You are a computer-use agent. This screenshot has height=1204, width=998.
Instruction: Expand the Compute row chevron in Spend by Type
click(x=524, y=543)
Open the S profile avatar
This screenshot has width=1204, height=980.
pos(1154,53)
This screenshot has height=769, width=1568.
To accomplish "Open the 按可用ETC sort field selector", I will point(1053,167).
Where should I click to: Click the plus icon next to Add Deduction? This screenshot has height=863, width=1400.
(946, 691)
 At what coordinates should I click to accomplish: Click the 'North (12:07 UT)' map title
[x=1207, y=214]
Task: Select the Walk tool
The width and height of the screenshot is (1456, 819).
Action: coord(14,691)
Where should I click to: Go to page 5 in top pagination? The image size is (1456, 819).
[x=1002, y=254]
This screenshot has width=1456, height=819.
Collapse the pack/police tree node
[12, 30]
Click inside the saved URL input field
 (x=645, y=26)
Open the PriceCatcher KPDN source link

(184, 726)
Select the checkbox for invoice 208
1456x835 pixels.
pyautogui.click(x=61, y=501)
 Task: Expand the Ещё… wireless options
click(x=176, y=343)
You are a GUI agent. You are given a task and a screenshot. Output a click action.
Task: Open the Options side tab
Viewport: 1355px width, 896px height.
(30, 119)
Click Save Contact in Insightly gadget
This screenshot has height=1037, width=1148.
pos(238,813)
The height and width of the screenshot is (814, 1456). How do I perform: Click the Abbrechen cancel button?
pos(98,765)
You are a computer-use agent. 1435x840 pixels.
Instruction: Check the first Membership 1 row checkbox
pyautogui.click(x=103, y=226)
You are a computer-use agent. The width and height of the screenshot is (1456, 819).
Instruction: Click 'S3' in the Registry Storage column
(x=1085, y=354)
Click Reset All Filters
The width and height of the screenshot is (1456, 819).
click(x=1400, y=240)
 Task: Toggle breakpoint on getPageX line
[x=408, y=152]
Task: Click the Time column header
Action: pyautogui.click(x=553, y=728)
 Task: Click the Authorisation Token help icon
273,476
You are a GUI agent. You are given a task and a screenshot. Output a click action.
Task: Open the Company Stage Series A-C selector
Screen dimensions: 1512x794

----------------

### Work request
Every line of the listing is to be returned exactly as written.

### Exercise result
You are a computer-use agent. This screenshot has height=1204, width=998.
Instruction: Expand the Compute row chevron in Spend by Type
click(x=524, y=543)
Open the S profile avatar
This screenshot has width=1204, height=980.
pos(1154,53)
This screenshot has height=769, width=1568.
To accomplish "Open the 按可用ETC sort field selector", I will point(1053,167).
Where should I click to: Click the plus icon next to Add Deduction? This screenshot has height=863, width=1400.
(946, 691)
 At what coordinates should I click to accomplish: Click the 'North (12:07 UT)' map title
[x=1207, y=214]
Task: Select the Walk tool
The width and height of the screenshot is (1456, 819).
Action: coord(14,691)
Where should I click to: Go to page 5 in top pagination? The image size is (1456, 819).
[x=1002, y=254]
This screenshot has width=1456, height=819.
Collapse the pack/police tree node
[12, 30]
Click inside the saved URL input field
 (x=645, y=26)
Open the PriceCatcher KPDN source link

(184, 726)
Select the checkbox for invoice 208
1456x835 pixels.
pyautogui.click(x=61, y=501)
 Task: Expand the Ещё… wireless options
click(x=176, y=343)
You are a GUI agent. You are given a task and a screenshot. Output a click action.
Task: Open the Options side tab
Viewport: 1355px width, 896px height.
(30, 119)
Click Save Contact in Insightly gadget
This screenshot has height=1037, width=1148.
pos(238,813)
The height and width of the screenshot is (814, 1456). How do I perform: Click the Abbrechen cancel button?
pos(98,765)
You are a computer-use agent. 1435x840 pixels.
Instruction: Check the first Membership 1 row checkbox
pyautogui.click(x=103, y=226)
You are a computer-use agent. The width and height of the screenshot is (1456, 819).
Instruction: Click 'S3' in the Registry Storage column
(x=1085, y=354)
Click Reset All Filters
The width and height of the screenshot is (1456, 819).
click(x=1400, y=240)
 Task: Toggle breakpoint on getPageX line
[x=408, y=152]
Task: Click the Time column header
Action: pyautogui.click(x=553, y=728)
 Task: Click the Authorisation Token help icon
273,476
You are a GUI agent. You are given a task and a screenshot. Output a click action.
Task: Open the Company Stage Series A-C selector
Screen dimensions: 1512x794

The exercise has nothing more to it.